PAGE TEXT:
--------------------
Mole fraction of vacancy in pure elements and in the HEA. The obtained vacancy formation enthalpy is 1.7 eV atom−1 in this work.

Fig. 3

Vacancy formation enthalpies in pure elements and in HEAs with the FCC structure, except for Cr and Mn, which are BCC-structured. The average values of the experimental data were used in the present calculations.

As the vacancy formation enthalpy measured experimentally can be explained by the two contributions in the present model, which are vacancy formation enthalpy in pure elements and the interaction parameters, it can be concluded that the configurational effects to the sluggish diffusion cannot be significant in the vacancy formation enthalpy.
--------------------
RECORDED DATA:
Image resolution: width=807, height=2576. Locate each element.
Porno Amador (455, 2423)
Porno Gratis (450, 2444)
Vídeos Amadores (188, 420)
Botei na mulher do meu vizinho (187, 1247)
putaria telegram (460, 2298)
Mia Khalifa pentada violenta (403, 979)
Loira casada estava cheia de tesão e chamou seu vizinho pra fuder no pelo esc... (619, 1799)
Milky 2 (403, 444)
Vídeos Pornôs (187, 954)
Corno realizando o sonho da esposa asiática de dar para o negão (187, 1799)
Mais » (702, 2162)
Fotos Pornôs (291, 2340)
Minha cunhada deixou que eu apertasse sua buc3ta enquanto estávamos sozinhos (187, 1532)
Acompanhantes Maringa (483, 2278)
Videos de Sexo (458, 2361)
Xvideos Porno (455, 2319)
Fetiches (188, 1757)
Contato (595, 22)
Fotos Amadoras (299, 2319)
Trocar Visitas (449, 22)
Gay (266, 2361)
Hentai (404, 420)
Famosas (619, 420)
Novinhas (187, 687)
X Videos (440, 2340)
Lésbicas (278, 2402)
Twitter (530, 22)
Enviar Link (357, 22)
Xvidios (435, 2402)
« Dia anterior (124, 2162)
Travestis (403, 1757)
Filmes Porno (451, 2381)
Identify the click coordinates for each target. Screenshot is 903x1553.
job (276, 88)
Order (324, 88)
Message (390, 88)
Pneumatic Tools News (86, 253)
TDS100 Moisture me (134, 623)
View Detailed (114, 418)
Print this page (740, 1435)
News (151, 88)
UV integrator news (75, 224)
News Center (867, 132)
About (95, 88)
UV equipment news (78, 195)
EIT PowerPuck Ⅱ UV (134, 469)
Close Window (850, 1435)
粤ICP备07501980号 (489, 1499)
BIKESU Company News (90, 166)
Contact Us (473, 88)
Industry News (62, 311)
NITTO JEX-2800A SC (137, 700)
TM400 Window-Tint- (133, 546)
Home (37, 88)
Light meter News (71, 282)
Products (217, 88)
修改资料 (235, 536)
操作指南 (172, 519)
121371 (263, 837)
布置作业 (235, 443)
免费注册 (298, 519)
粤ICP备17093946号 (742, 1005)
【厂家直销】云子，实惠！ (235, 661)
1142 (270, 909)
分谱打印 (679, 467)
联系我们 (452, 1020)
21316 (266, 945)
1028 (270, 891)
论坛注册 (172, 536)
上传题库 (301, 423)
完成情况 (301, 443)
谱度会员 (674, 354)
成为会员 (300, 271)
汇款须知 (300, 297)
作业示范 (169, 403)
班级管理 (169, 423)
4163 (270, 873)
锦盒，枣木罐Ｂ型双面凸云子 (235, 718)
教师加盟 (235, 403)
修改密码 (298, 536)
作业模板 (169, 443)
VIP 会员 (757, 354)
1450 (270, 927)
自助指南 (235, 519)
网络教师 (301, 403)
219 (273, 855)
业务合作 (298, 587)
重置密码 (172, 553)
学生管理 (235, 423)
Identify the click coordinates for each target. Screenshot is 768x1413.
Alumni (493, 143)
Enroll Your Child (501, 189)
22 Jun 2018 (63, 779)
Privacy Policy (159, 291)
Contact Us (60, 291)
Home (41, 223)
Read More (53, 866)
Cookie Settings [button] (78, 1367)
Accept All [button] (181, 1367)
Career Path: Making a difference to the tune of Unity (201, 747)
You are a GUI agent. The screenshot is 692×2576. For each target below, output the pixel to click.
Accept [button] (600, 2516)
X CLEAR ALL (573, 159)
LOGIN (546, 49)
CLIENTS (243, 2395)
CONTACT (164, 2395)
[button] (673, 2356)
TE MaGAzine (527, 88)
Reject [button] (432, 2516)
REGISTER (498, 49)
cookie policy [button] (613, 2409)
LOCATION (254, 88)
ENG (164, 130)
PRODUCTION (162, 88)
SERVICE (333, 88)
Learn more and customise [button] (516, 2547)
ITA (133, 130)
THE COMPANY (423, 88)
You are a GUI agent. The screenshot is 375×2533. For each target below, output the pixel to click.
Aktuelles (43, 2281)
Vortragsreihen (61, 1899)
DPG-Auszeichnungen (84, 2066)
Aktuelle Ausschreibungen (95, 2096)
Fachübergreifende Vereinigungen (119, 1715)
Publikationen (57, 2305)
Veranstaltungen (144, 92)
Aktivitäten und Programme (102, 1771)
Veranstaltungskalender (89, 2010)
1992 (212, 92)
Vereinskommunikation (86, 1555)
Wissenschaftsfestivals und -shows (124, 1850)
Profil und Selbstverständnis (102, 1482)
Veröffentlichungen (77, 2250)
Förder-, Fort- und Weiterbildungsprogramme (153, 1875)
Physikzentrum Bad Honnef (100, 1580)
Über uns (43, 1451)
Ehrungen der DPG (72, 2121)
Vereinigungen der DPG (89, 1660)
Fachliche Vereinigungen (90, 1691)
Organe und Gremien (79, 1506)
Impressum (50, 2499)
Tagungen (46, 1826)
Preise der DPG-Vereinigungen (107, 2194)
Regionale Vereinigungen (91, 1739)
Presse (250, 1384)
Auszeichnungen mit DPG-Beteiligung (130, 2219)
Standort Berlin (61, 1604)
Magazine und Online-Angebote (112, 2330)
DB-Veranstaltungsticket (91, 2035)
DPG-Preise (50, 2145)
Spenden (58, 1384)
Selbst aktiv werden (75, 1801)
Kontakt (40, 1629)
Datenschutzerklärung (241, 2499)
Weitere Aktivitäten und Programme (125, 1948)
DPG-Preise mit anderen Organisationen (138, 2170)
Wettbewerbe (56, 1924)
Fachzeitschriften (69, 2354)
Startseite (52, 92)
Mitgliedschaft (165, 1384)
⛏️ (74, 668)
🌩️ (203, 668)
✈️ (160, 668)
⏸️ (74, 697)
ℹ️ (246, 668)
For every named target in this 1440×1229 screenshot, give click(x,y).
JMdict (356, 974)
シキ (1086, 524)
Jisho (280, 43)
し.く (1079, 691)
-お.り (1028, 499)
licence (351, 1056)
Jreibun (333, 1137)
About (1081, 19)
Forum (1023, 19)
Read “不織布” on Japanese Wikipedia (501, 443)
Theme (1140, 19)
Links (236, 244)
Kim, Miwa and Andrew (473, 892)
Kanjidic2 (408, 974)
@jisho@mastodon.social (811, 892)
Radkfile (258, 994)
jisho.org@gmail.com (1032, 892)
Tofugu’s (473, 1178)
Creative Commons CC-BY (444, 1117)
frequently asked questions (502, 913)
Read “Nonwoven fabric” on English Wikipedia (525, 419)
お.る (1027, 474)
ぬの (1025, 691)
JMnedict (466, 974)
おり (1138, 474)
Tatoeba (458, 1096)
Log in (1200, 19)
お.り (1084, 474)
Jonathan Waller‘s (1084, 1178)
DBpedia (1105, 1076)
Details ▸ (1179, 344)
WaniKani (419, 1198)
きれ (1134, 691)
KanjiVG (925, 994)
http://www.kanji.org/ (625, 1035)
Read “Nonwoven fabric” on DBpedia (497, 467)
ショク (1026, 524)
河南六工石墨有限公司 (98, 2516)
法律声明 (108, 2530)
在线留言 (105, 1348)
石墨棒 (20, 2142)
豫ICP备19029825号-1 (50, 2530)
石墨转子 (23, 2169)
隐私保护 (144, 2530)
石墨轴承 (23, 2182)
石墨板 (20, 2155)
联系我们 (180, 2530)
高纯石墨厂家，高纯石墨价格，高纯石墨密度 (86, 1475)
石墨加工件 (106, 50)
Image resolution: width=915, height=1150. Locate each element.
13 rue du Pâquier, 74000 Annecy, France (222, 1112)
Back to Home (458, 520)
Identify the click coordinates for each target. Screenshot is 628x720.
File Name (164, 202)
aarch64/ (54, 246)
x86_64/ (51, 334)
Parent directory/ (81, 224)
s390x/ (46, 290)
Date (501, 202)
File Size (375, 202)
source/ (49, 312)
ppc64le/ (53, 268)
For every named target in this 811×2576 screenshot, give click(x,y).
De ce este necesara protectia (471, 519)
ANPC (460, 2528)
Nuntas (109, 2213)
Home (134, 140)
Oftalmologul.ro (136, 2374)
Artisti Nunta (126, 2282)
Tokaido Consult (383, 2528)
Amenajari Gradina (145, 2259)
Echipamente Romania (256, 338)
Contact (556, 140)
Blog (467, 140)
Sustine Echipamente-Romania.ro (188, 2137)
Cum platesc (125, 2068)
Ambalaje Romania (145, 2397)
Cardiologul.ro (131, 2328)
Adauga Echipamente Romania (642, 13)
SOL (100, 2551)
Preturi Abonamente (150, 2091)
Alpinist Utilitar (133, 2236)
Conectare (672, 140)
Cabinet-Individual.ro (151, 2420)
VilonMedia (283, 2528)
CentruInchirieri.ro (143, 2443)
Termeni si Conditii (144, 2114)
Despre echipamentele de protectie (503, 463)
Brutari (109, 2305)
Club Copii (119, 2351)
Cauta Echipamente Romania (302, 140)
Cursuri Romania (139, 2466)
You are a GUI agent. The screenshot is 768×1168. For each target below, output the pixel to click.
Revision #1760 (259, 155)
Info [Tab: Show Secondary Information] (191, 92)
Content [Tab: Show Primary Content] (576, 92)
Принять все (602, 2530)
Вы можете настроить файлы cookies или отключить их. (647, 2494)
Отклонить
--------------------
Answer these questions from the text on vacancy formation enthalpy:
(a) What vacancy formation enthalpy was obtained in this work?
(b) Which elements shown in Fig. 3 have the BCC structure?
(c) What two contributions in the present model account for the experimentally measured vacancy formation enthalpy?

(a) 1.7 eV atom−1
(b) Cr and Mn
(c) The vacancy formation enthalpy in pure elements and the interaction parameters